• _REQUIRED TASKS_:
A. According to the Hercules essay, whom did Hercules defeat in a duel to win Deianeira's hand?
B. In the Hercules essay, why did King Thespius tell Hercules that he would have to share a room with his daughter? Answer in one to three sentences.
C. Proceed with the Hercules essay, starting after its last sentence.

• _GIVEN TEXT_:
In Search of Hercules: Travelling with a Disney Film
Crew
by Dick Caldwell
1 When Hercules,
greatest of Greek mythical heroes, went to Hades to bring back the hell-hound
Cerberus for his 12th and final Labor, he met the phantom of the dead hero
Meleager. Smitten by the charms of the handsome hunter, Hercules
made advances which Meleager rejected, whereupon Hercules asked him, "Since
I can't have you, is there anyone in the world above like you?" "Yes,"
said Meleager, "my sister Deianeira not only looks like me, but she's a
great huntress and fighter, practically an Amazon."
Many years later, Hercules won the hand
of Deianeira after a great duel with the river-god Acheloos. At the
wedding reception a young boy serving finger-bowls to the guests accidentally
spilled water on Hercules' robe; the hero took the bowl, hit the boy with
it, and killed him. This is the same Hercules who, as a young boy,
reacted to a reprimand from his music teacher Linus by hitting him on the
head with a lyre and killing him.
Is this material for a Disney cartoon?
Hardly — nor is most of the ancient myth of Hercules, who sacked innumerable
cities and won countless princesses, only to kill them, abandon them, or
give them away, and whose only lasting emotional relationships were with
other men. The ancient Hercules' attitude towards women is exemplified
in his first heroic deed: while hunting the Lion of Thespiae, he
stayed with King Thespius, who, in one of the several farmer's daughter/travelling
salesman stories of Greek myth, told Hercules that he would have to share
a room with his daughter (the king wanted to include Zeus, Hercules' father,
in his family tree); that night the king sent in all 50 of his daughters,
49 of whom Hercules got pregnant while never realizing that there was more
than one.

• _MATERIAL_:
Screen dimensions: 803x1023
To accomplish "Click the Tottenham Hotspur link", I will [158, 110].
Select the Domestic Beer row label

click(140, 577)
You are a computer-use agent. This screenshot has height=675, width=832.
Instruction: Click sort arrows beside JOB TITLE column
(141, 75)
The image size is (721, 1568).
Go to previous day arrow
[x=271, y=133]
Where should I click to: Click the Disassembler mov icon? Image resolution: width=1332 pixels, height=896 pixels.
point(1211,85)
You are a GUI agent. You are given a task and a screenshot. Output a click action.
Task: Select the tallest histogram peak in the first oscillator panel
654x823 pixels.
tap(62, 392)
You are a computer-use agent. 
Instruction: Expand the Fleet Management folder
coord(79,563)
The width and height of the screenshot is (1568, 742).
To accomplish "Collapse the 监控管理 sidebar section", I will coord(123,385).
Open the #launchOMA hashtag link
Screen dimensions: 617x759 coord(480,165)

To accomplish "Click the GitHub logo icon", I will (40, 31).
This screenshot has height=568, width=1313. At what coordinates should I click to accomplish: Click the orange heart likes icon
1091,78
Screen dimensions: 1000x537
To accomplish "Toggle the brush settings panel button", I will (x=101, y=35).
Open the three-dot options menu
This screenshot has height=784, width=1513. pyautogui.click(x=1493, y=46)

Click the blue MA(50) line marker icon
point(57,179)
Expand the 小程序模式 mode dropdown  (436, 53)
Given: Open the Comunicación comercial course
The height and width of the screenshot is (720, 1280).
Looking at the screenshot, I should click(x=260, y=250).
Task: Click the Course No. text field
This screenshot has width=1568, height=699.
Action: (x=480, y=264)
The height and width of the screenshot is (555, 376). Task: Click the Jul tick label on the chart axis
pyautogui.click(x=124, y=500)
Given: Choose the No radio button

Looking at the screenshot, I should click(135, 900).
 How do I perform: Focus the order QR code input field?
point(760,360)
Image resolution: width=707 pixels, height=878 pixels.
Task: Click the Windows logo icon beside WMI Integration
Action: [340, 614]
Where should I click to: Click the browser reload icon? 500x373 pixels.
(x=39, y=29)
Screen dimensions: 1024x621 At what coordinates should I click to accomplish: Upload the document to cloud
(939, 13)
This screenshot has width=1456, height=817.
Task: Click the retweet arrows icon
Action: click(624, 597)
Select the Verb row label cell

• _OUTPUTS IN ORDER_:
A. The river-god Acheloos.

B. The king wanted to include Zeus, Hercules' father, in his family tree. That night he sent in all 50 of his daughters.

C.
2
Since I had studied the Hercules myth for some 30 years, I was quite curious
when Alice Dewey, producer of Disney Animation's 1997 feature Hercules,
asked me to take her and the movie's directors, lyricist, and chief artistic
personnel to Greece and Turkey for a 2-week research tour. How, I
wondered, could they possibly translate this horrific myth into a film
Uncle Walt would approve of?
The answer wasn't long in coming.
I was given the script to read, and I immediately realized that I was looking
at a new myth: not a cleaned-up, sugar-coated version of the Greek
story, but rather a modern interpretation, a myth for our time (and, I'm
sure, another blockbuster for Disney Animation).
Since this isn't a movie review, I won't
discuss plot details here. What follows is a description of the trip
I took with the Disney team and what I learned from them about the successful
transformation of an ancient myth into a modern cartoon.
3 Our adventure began
in Athens, with obligatory visits to the Acropolis, Cape Sounion, and the
National Museum. The Disney people stayed at an execrable 5-star
hotel (as their contract demanded), while I fled to the familiar surroundings
of the 3-star Hotel Austria in a residential neighborhood just south of
the Acropolis (the best-located and, in my view, best all-around hotel
in Athens).
Next we went to Delfi, where once again
I deserted the Disneys for the 3-star Akropol, one of the nicest hotels
in Greece. Everyone was duly impressed by the ruins of the Oracle
of Apollo with its breathtaking vista, but the real excitement of Delphi
came when Roger Gould, the computer whiz who created the 30-headed Hydra
of Hercules, hurt his foot while cavorting in the ancient gymnasium.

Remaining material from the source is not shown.